Stated task
Reproduce the following lines without any changes.
____ Data to use
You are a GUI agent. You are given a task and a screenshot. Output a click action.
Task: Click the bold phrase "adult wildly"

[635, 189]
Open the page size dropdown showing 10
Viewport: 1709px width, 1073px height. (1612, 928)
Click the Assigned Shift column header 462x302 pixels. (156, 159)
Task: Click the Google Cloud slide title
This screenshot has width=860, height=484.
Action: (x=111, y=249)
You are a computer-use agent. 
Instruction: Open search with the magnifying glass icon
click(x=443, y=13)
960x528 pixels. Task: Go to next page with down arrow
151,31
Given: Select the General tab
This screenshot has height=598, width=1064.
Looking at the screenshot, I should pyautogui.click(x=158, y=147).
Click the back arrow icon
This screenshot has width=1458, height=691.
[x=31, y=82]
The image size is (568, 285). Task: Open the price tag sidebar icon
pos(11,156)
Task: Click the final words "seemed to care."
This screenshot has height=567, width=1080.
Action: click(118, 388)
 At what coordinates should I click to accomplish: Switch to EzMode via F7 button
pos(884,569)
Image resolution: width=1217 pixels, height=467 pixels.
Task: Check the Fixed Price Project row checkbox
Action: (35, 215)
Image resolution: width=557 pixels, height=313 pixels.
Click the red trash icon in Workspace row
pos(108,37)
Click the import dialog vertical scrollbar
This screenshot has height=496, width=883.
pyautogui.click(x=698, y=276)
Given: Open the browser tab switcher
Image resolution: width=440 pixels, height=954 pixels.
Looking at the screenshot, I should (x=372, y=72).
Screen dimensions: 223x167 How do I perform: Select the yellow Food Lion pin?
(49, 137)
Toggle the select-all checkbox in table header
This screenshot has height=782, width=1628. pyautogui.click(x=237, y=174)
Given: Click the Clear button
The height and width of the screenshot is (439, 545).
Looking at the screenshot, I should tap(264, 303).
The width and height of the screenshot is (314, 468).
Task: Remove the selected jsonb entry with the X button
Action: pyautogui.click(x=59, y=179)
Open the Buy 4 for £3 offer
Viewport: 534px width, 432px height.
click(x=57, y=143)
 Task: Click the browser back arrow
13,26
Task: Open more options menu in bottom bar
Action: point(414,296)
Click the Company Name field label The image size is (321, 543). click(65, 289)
________
Result for this task
You are a GUI agent. You are given a task and a screenshot. Output a click action.
Task: Click the bold phrase "adult wildly"

[635, 189]
Open the page size dropdown showing 10
Viewport: 1709px width, 1073px height. (1612, 928)
Click the Assigned Shift column header 462x302 pixels. (156, 159)
Task: Click the Google Cloud slide title
This screenshot has width=860, height=484.
Action: (x=111, y=249)
You are a computer-use agent. 
Instruction: Open search with the magnifying glass icon
click(x=443, y=13)
960x528 pixels. Task: Go to next page with down arrow
151,31
Given: Select the General tab
This screenshot has height=598, width=1064.
Looking at the screenshot, I should pyautogui.click(x=158, y=147).
Click the back arrow icon
This screenshot has width=1458, height=691.
[x=31, y=82]
The image size is (568, 285). Task: Open the price tag sidebar icon
pos(11,156)
Task: Click the final words "seemed to care."
This screenshot has height=567, width=1080.
Action: click(118, 388)
 At what coordinates should I click to accomplish: Switch to EzMode via F7 button
pos(884,569)
Image resolution: width=1217 pixels, height=467 pixels.
Task: Check the Fixed Price Project row checkbox
Action: (35, 215)
Image resolution: width=557 pixels, height=313 pixels.
Click the red trash icon in Workspace row
pos(108,37)
Click the import dialog vertical scrollbar
This screenshot has height=496, width=883.
pyautogui.click(x=698, y=276)
Given: Open the browser tab switcher
Image resolution: width=440 pixels, height=954 pixels.
Looking at the screenshot, I should (x=372, y=72).
Screen dimensions: 223x167 How do I perform: Select the yellow Food Lion pin?
(49, 137)
Toggle the select-all checkbox in table header
This screenshot has height=782, width=1628. pyautogui.click(x=237, y=174)
Given: Click the Clear button
The height and width of the screenshot is (439, 545).
Looking at the screenshot, I should tap(264, 303).
The width and height of the screenshot is (314, 468).
Task: Remove the selected jsonb entry with the X button
Action: pyautogui.click(x=59, y=179)
Open the Buy 4 for £3 offer
Viewport: 534px width, 432px height.
click(x=57, y=143)
 Task: Click the browser back arrow
13,26
Task: Open more options menu in bottom bar
Action: point(414,296)
Click the Company Name field label The image size is (321, 543). click(65, 289)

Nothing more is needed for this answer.